Write out the entries below word for word, beginning with the first entry and stopping after the line that contains "Click the Lane".

(Entries excerpted from a collection)
============================================================

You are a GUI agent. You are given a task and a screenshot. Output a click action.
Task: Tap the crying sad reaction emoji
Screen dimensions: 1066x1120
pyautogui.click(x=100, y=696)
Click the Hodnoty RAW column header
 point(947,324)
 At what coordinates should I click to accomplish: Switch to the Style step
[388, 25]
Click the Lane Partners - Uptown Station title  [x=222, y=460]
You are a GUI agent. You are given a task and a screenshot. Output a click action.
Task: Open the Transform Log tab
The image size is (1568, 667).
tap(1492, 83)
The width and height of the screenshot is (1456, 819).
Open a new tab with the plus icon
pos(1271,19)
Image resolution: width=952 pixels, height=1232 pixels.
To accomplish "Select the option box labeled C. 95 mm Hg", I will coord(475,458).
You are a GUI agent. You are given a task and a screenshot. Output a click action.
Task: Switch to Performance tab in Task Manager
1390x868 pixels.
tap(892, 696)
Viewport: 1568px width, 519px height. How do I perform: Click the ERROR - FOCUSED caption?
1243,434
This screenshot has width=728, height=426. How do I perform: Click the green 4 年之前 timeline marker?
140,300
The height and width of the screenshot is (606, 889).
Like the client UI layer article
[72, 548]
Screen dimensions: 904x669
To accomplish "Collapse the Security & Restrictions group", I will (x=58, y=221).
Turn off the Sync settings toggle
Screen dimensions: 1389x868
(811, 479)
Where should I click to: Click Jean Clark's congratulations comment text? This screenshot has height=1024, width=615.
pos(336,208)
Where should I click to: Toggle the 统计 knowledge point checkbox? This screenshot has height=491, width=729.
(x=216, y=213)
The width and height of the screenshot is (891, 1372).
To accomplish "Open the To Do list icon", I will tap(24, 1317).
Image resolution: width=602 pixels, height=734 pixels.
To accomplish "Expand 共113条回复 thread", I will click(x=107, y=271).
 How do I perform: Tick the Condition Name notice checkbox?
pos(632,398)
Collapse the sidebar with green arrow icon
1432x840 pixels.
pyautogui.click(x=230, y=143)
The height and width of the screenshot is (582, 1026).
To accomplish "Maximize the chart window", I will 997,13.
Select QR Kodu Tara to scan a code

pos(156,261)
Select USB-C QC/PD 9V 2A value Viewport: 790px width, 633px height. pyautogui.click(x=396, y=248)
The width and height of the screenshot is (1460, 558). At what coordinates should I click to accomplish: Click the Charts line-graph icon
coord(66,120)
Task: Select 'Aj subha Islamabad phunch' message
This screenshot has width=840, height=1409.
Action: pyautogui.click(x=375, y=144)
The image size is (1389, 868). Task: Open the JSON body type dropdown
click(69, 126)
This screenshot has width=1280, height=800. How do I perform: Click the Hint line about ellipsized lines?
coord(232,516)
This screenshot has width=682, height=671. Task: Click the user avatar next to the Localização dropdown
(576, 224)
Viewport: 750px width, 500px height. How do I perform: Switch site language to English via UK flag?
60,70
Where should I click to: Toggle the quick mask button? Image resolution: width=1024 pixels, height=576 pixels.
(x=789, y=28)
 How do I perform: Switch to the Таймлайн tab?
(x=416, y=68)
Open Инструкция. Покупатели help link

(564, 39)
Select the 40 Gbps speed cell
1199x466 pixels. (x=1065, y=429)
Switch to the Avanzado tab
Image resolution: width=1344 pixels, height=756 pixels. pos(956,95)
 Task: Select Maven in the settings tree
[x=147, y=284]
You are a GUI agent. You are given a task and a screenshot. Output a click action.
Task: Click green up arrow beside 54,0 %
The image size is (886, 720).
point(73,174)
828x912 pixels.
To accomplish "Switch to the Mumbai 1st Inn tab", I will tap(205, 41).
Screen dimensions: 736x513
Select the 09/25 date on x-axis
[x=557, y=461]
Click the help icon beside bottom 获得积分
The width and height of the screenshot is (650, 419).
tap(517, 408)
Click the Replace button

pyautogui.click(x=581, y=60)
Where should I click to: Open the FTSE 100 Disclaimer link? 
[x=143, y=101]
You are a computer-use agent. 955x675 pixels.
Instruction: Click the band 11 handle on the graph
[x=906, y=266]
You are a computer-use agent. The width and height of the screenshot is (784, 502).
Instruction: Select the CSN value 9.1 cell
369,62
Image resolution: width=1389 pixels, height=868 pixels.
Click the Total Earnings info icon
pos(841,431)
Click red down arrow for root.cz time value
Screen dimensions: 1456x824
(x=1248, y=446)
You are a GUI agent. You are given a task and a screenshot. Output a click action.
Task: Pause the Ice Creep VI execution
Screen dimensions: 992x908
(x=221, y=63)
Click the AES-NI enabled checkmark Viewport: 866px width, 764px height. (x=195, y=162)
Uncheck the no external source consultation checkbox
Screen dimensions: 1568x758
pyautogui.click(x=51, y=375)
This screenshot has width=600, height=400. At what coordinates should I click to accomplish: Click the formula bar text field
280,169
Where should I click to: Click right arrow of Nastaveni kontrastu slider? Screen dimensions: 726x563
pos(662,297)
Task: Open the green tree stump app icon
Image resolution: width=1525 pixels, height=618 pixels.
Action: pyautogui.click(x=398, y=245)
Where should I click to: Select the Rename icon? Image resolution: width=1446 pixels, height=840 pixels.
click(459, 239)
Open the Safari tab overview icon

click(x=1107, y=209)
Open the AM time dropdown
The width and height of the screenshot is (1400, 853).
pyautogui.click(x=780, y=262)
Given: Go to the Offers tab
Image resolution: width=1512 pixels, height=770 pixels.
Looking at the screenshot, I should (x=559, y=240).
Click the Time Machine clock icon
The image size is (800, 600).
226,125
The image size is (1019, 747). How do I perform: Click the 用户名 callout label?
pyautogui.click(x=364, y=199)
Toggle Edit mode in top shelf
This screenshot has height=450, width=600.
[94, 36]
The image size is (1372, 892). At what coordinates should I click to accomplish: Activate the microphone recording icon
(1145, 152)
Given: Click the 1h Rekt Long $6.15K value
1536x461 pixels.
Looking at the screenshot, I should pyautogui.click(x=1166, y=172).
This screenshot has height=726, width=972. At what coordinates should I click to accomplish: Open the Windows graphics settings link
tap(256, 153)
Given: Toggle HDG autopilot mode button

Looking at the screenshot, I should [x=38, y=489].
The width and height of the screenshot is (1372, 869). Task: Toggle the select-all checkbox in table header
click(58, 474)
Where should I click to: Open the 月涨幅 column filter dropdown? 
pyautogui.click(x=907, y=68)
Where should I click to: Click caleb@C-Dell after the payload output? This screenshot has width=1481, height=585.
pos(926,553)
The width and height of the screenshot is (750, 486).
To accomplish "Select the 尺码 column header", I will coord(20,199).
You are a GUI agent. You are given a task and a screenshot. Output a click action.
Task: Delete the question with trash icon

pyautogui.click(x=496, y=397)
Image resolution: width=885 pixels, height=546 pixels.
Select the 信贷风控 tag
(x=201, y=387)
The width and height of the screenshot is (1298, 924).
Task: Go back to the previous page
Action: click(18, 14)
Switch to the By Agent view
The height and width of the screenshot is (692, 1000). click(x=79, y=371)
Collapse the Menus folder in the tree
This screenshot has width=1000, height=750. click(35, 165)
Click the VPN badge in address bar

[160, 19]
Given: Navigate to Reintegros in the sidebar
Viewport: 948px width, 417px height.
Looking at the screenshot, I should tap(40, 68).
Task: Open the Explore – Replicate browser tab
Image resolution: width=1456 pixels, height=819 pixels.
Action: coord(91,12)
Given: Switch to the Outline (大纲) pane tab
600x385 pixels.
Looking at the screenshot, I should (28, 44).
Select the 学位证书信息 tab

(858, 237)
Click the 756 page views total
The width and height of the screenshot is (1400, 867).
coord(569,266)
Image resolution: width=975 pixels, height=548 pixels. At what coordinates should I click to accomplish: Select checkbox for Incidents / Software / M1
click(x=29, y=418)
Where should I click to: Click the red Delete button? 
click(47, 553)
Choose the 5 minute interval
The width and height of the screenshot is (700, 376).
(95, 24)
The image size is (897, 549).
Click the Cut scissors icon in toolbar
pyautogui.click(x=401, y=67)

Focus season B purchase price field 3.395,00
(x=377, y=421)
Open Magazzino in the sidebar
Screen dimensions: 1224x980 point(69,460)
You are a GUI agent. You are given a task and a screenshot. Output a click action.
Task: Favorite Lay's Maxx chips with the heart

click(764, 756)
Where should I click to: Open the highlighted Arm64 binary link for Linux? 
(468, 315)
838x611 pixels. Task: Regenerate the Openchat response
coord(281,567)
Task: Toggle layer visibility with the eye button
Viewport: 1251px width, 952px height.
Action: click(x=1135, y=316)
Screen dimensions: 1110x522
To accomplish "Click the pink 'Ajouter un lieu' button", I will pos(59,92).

============================================================

> [Written answer]
You are a GUI agent. You are given a task and a screenshot. Output a click action.
Task: Tap the crying sad reaction emoji
Screen dimensions: 1066x1120
pyautogui.click(x=100, y=696)
Click the Hodnoty RAW column header
 point(947,324)
 At what coordinates should I click to accomplish: Switch to the Style step
[388, 25]
Click the Lane Partners - Uptown Station title  [x=222, y=460]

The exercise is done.